Ordered that the order is reversed, on the law, with costs, and the motion is granted to the extent that the plaintiff shall give an undertaking in an amount to be fixed by the Supreme Court, Suffolk County, after a hearing which shall be held for that purpose, unless the parties stipulate to an amount.
In this action concerning a disputed partnership interest in a diner business, the plaintiff had previously been awarded a preliminary injunction essentially restraining the defendants from disposing of the business, its records or its assets. The defendants thereafter moved to direct the plaintiff to file an undertaking, and the court denied the application. This was error.

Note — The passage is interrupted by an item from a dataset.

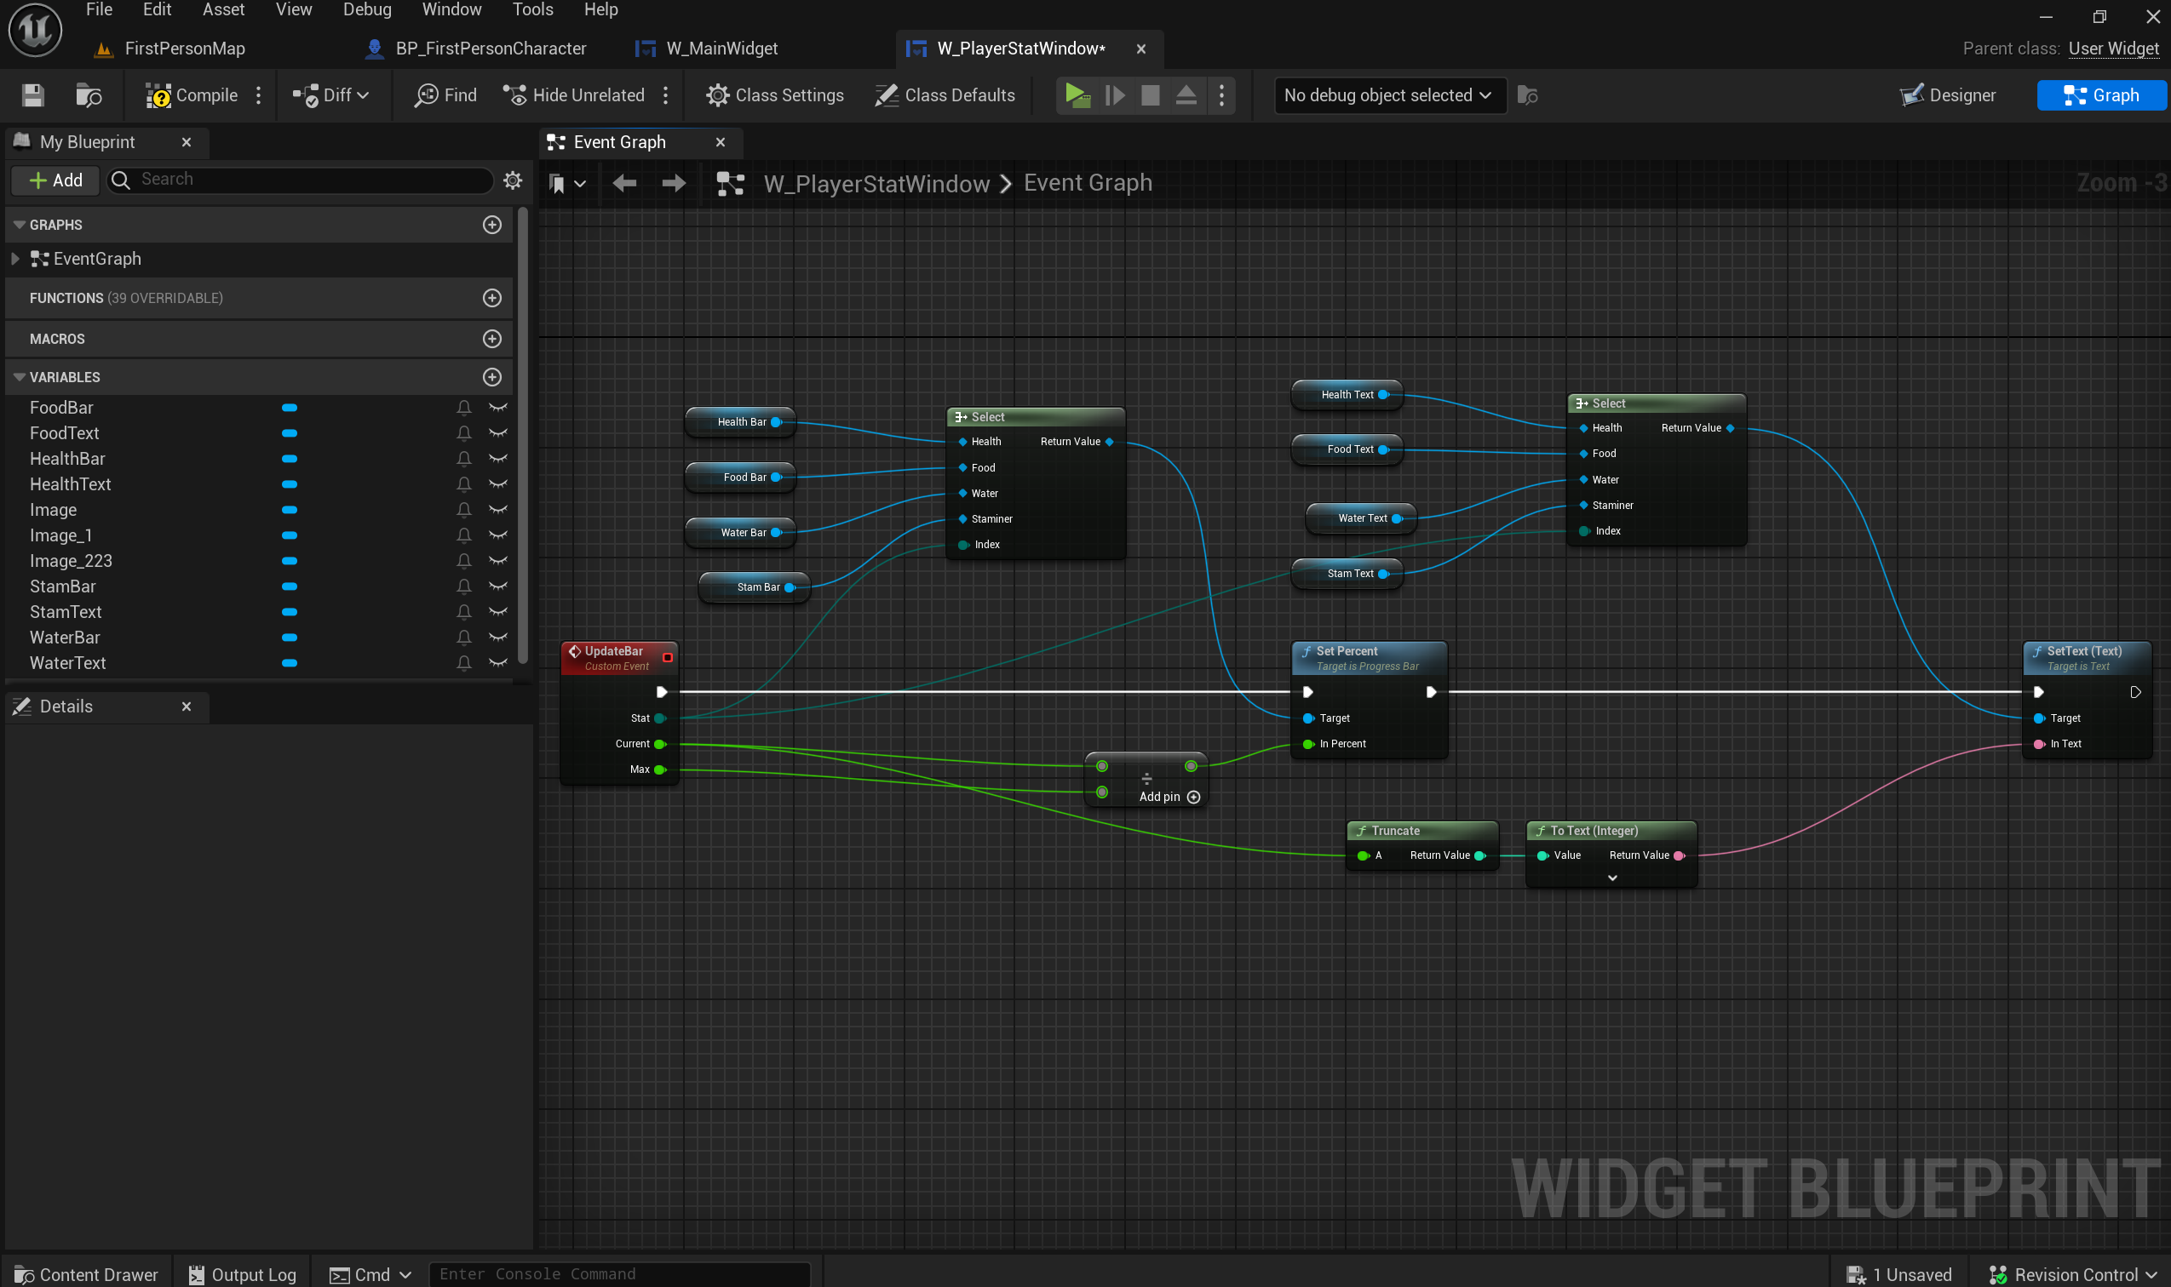This screenshot has width=2171, height=1287.
Task: Click the Find magnifier icon in the toolbar
Action: [426, 95]

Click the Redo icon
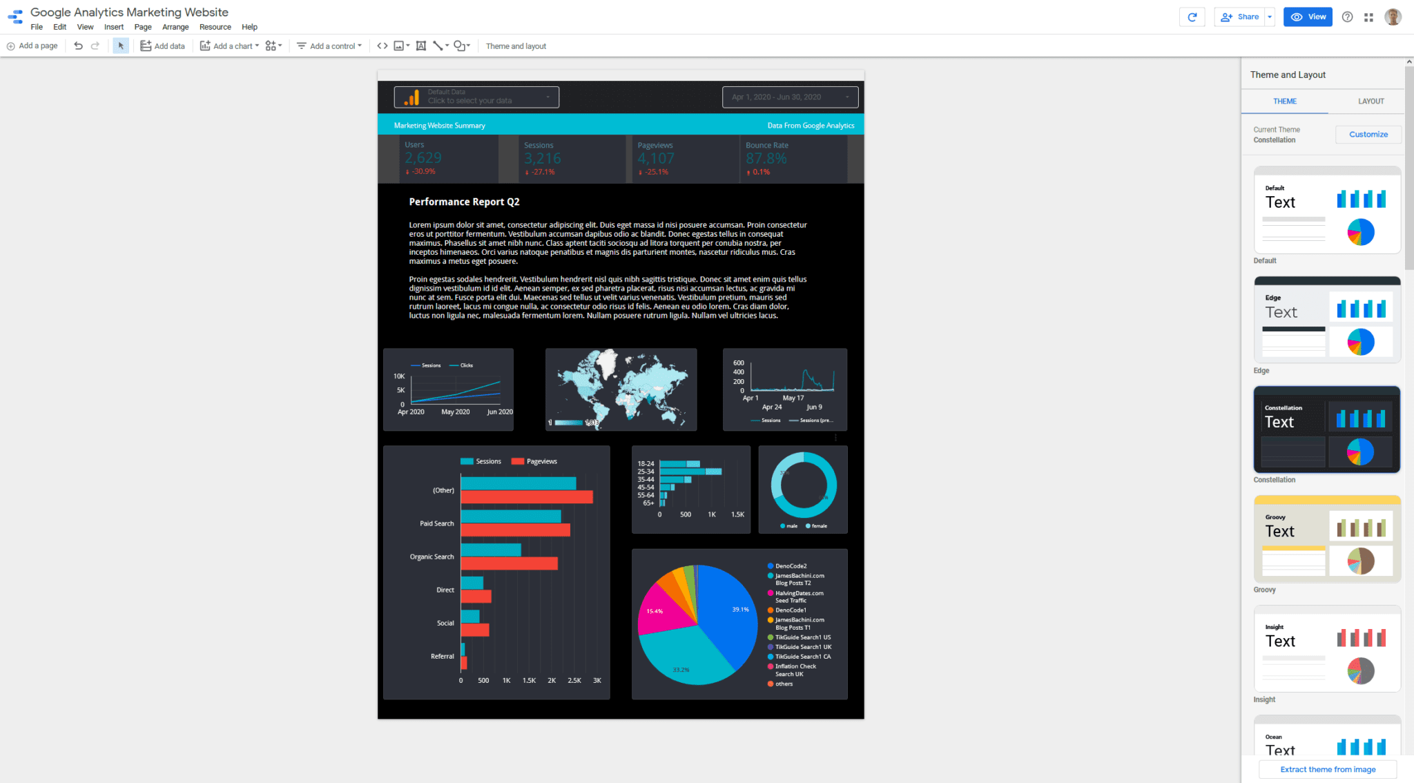[x=95, y=46]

The language of the statute is clear and unequivocal. Upon the granting of a preliminary injunction, "the plaintiff shall give an undertaking in an amount to be fixed by the court, that the plaintiff, if it is finally determined that he was not entitled to an injunction, will pay to the defendant all damages and costs which may be sustained by reason of the injunction” (CPLR 6312 [b] [emphasis added]; see also, Walter Karl, Inc. v Wood, 137 AD2d 22, 29; Burmax Co. v B & S Indus., 135 AD2d 599, 601). Accordingly, the matter must be remitted to the Supreme Court, Suffolk County, to fix the amount of the undertaking (see, Burmax Co. v B & S Indus., supra; Tracer c City of Poughkeepsie, 108 AD2d 18, 23; Blumberg c Thomaston-Spruce Corp., 46 AD2d 671).
We have considered the parties’ remaining contentions and find them to be without merit. Thompson, J. P., Lawrence, Eiber and Balletta, JJ., concur.